Segundo a coordenadora do Movimento Olga Benário as mulheres pobres precisam ter acesso ao aborto de forma legal. “Hoje as mulheres ricas têm acesso, mesmo em clínicas clandestinas. As mulheres pobres morrem, as crianças que são estupradas dentro de casa ou são mortas ou obrigadas a terem os filhos, mesmo sendo crianças. Essa lei é um ataque aos direitos das meninas, crianças, adolescentes e mulheres. Vai na contramão do que a sociedade tem debatido. O movimento preparou uma série de atividades com o objetivo de pressionar pela revogação dessa lei”, diz. Uma dessas atividades aconteceu na última semana em reunião do Conselho de Mulheres da cidade. No domingo (17/09) ocorre uma reunião na Casa da Mulher Trabalhadora Carolina Maria de Jesus para organizar mobilizações no ABC. Antes, na quinta-feira (14/09) acontece atividade sobre Justiça Reprodutiva na mesma casa e no dia 28/09 o movimento vai levar o assunto para o Dia Internacional de Descriminalização do Aborto que terá marcha na Capital paulista.
De outro lado o autor da lei diz que a mesma está amparada na vontade popular. “Não concordo que as mulheres tenham ficado insatisfeitas, pois a grande maioria concorda com a lei. O projeto não mexe com o que já está determinado pela lei federal, ele apenas diz que a administração pública não pode de forma alguma incentivar o aborto. O que ocorre é uma prática da esquerda de banalizar o aborto, eles (militantes de esquerda) querem ter a liberdade de defender o que a sociedade brasileira já repudia”, diz o parlamentar.

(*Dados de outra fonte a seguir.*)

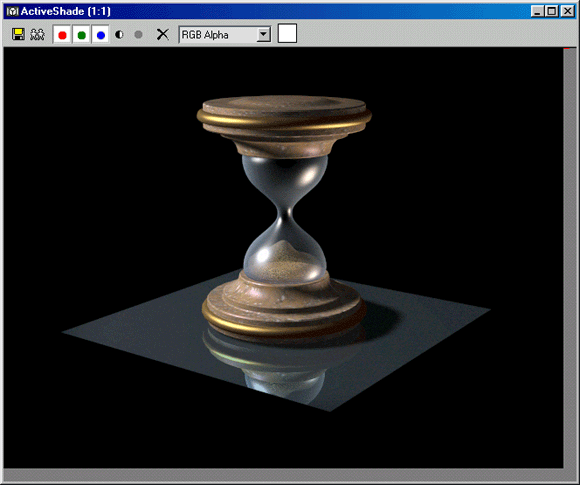
Task: Maximize the ActiveShade window
Action: tap(552, 11)
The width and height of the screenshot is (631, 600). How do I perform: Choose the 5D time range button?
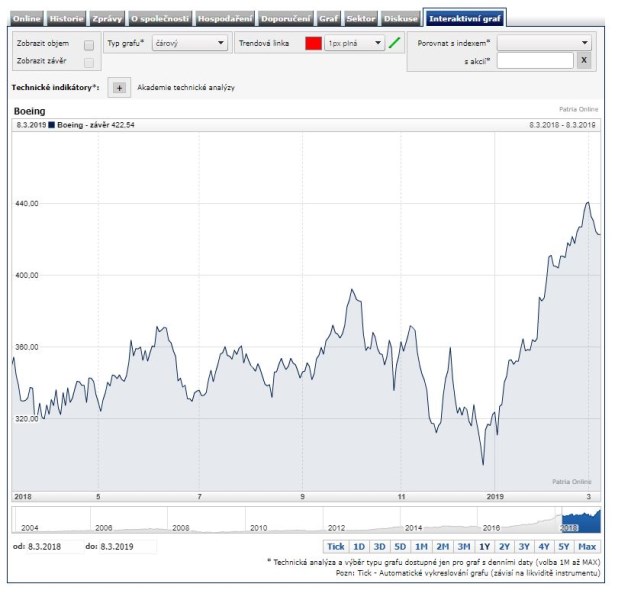coord(400,546)
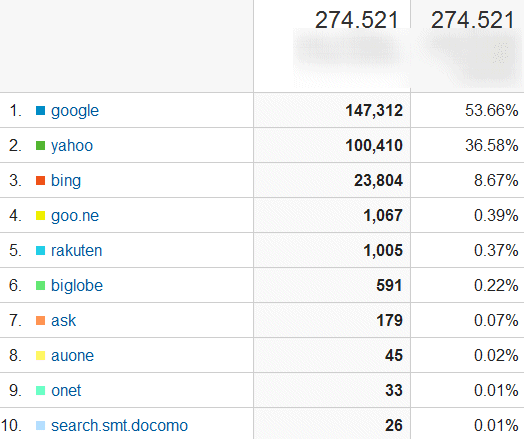Open the google source link

[x=75, y=111]
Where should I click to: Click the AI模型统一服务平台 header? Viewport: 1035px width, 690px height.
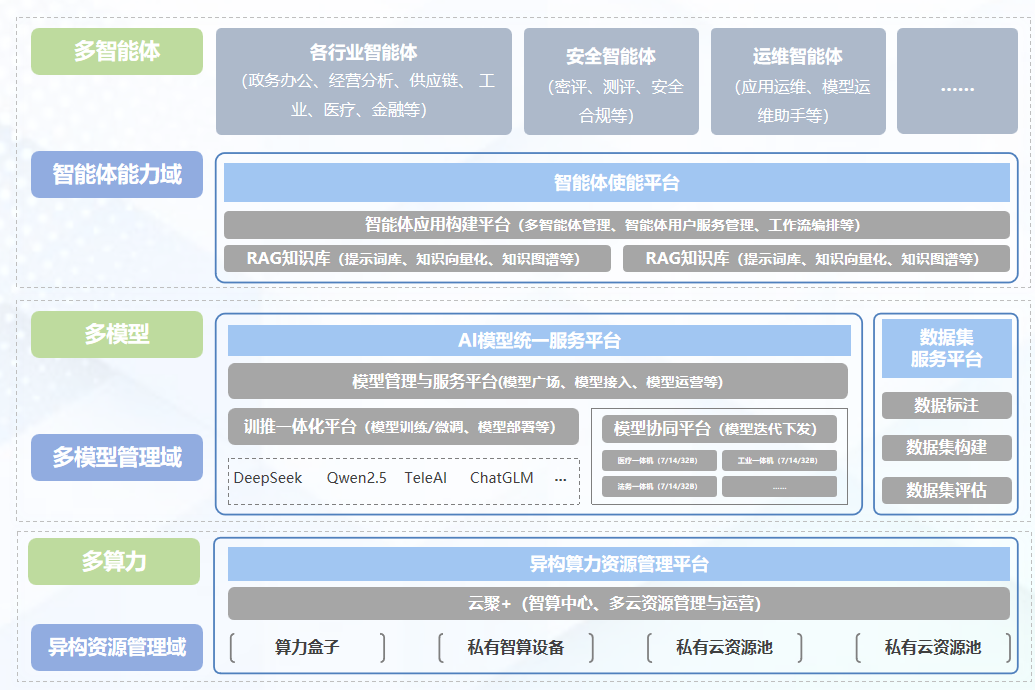[x=538, y=340]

Colombo diz que está se confundindo as leis e essa confusão está entre a publicidade do aborto, que a lei proíbe e a informação de saúde sobre os direitos que a mulher tem, no caso de ser vítima de estupro ou diagnóstico de que a gravidez pode por a sua vida em risco ou ainda do feto ter confirmação de anecefalia. “No caso da mulher estar em atendimento de saúde ela pode ser informada sobre esses direitos, está na lei e a nossa nova legislação não interfere nisso, só diz que o aborto não deve ser incentivado, pois a vida deve ser defendida. Sendo o aborto um crime, exceto nas condições em que a lei permite, ele não pode ser incentivado”, diz o vereador tucano.
Para Márcio Colombo a resistência a lei é mais política e ideológica do que jurídica. “Tem os chorões, os militantes, mas a vida tem muito valor”, disse. O parlamentar diz que não vê estímulo ou incentivo ao aborto no atendimento à saúde de Santo André, mas a lei veio para evitar que isso ocorra caso outra corrente política diferente da atual, assuma o paço andreense. “Tem sempre a militância de esquerda que incentiva, então como o poder público é transitório, cabe aos conservadores, defensores da vida, tomar providências para que os pilares da sociedade não sejam abalados. Quem defende o aborto defende o crime, diferente do nosso projeto que conta com apoio da ampla maioria da sociedade”, completa o autor da lei.
A Defensoria Pública do Estado foi informada da aprovação da lei que faz referência ao aborto, em Santo André. O órgão considerou a medida inconstitucional. “A Defensoria Pública informa que, através do Nudem (Núcleo de Promoção e Defesa dos Direitos das Mulheres), tomou conhecimento da aprovação da Lei 10.702/2023. Por falta de previsão legal, a Defensoria Pública não possui legitimidade para propor uma ADI (Ação Direta de Inconstitucionalidade), mas o Nudem avalia eventuais medidas cabíveis a serem adotadas em relação ao tema, ante sua flagrante inconstitucionalidade”, disse o órgão em nota enviada ao RD.